Therefore, I implicitly challenge the notion that cities are tied to pre-determined ‘nexuses’ (of resource interdependencies, with their hinterlands, etc.), which can a priori be easily defined or politically neutral. Discourses of nexus thinking, and the wider impetus for greater cross-sector coordination, circulate in all three cities, inspiring their choice. Such discourses arise from similar socio-environmental crises, particularly drought and water scarcity and ensuing strategic developments to secure alternative water sources. Thus, the comparative approach is also informed by relational comparison (Hart, 2018) and conjunctural analysis (Peck, 2024). Both approaches are attuned to ‘teasing out the mutually constitutive, dialectical relationships between the general and the particular’ (Sheppard et al., 2024: 7). Coordination emerges as a relational consequence of how policy ideas circulate and how cities are situated in global, national and regional material and political processes.
While the three cities’ deeply different contexts/histories cannot be fully explored, such differences are generative of deeper understanding. Each city has different governance structures but faces challenges in coordinating policies across sectors. In LA, there is a division between water and energy agencies. As Pincetl et al. (2019) argue, the challenge in LA is overcoming entrenched technocratic institutional cultures and a tendency towards capital-intensive and means-tested solutions. Cape Town’s drought response highlights the need for better cross-sectoral coordination, as managing the water crisis also impacted the energy sector. While exhibiting weaker institutional capacity and fewer resources, Maputo also faces challenges in coordinating water and energy governance such as extending supply of both sectors to meet urban access goals.
Following Rode’s (2018) tripartite classification, the three cities are compared firstly in two direct senses: (i) concerning how the different governance arrangements for water and energy in each city influence coordination; and (ii) concerning urban water, energy and broader urban development policies. Each city is then examined to determine how coordination translates into real-world projects and programmes. The primary method was 48 semi-structured key-informant interviews (17 in LA, 11 in Maputo, 20 in Cape Town) conducted from 2019 to 2024 with infrastructure providers/utilities, regulators, public officials in city governments (departments including water, energy, environmental management and resilience), civil society actors and local researchers.
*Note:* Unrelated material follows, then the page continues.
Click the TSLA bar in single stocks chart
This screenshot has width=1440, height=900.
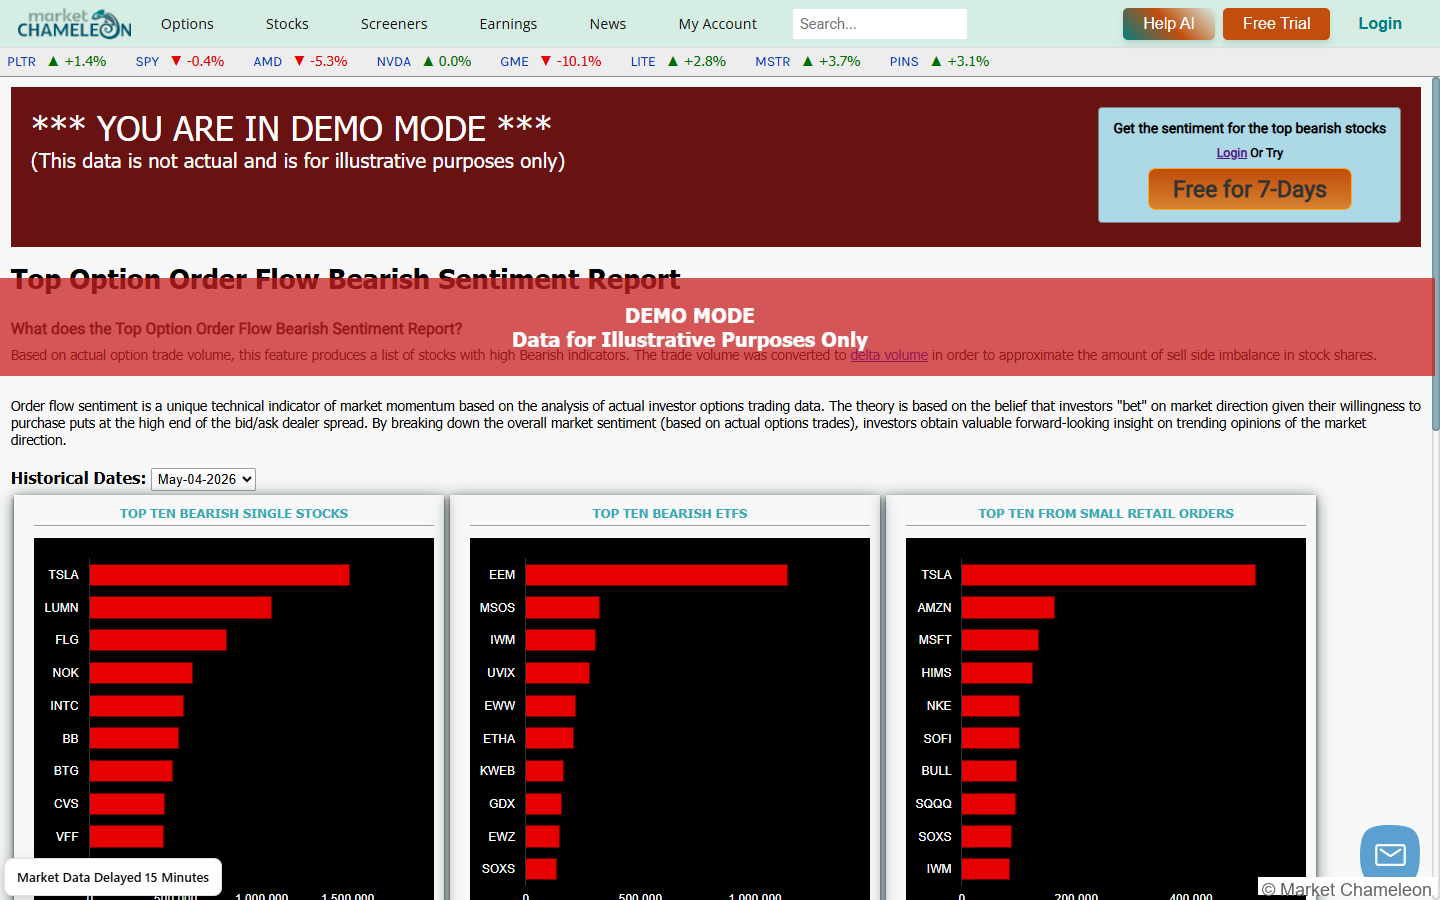[x=219, y=575]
Some interviews were also conducted with provincial/national-level policymakers.
How differences in urban water and energy governance arrangements and policies shape coordination
Governance arrangements and the influence on coordination
Each city exhibits a very different governance arrangement for water and energy. LA exemplifies one of the few cities (globally) with a (vertically and horizontally) integrated water and energy department and utility (DWP) with a strong role in decision- and policymaking in the provision of both water and energy. Cape Town exemplifies a more common situation where water and energy are mandates of the City but through two separate departments (which also act as utilities) embedded in a multi-level governance system. In Maputo, while there is a sectoral plan for water (but not energy) at the municipal level, energy and water are chiefly the responsibility and mandate of national actors, but investment and policy focus strongly on key urban centres.
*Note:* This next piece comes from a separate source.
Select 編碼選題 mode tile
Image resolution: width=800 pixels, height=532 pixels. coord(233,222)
In LA, DWP has been historically influential in the City’s development, and decision-making for water and energy is centralised in the Mayor’s five-member Board of Water and Power Commissioners. Despite organisational integration and strong city-level centralisation, interviewees highlighted that water and energy maintain functional and institutional separation. One DWP official described the organisation as ‘essentially two departments under one umbrella’ (DWP water manager 2), adding that ‘you do need collaborative synergy and cross-functional collaboration but that hasn’t occurred that often between the power and water industry’. While DWP officials interviewed stated a high willingness to coordinate, coordination primarily occurs following sectoral policy and strategy making, with different long-term strategic resource plans for water (LADWP, 2020) and energy (LADWP, 2022).
In Cape Town, the departmentalisation of water and energy has reinforced barriers to certain forms of coordination. A frequent response concerning coordination between energy and water governance was how performance indicators, auditing and budgets within departments created a risk-averse sectoral culture deterring officials from coordinating with other departments. One official described how their colleagues had been ‘burnt in the past’ by taking initiatives across departments, and that working on a sectoral basis was easier. Likewise, one civil society actor highlighted the ‘siloed mandatism in these big departments, who’ve traditionally trundled along in their own way’ (City of Cape Town, civil society actor). While many interviewees emphasised that, in principle, urban governance is integrated through the Integrated Development Plan (City of Cape Town, 2022), this had also reinforced mandatism by tying sectoral strategies to rigid budgets and key performance indicators, the latter acting as a deterrent for officials within departments to allocate funding to collaborative projects and initiate potentially risky collaborations with other departments.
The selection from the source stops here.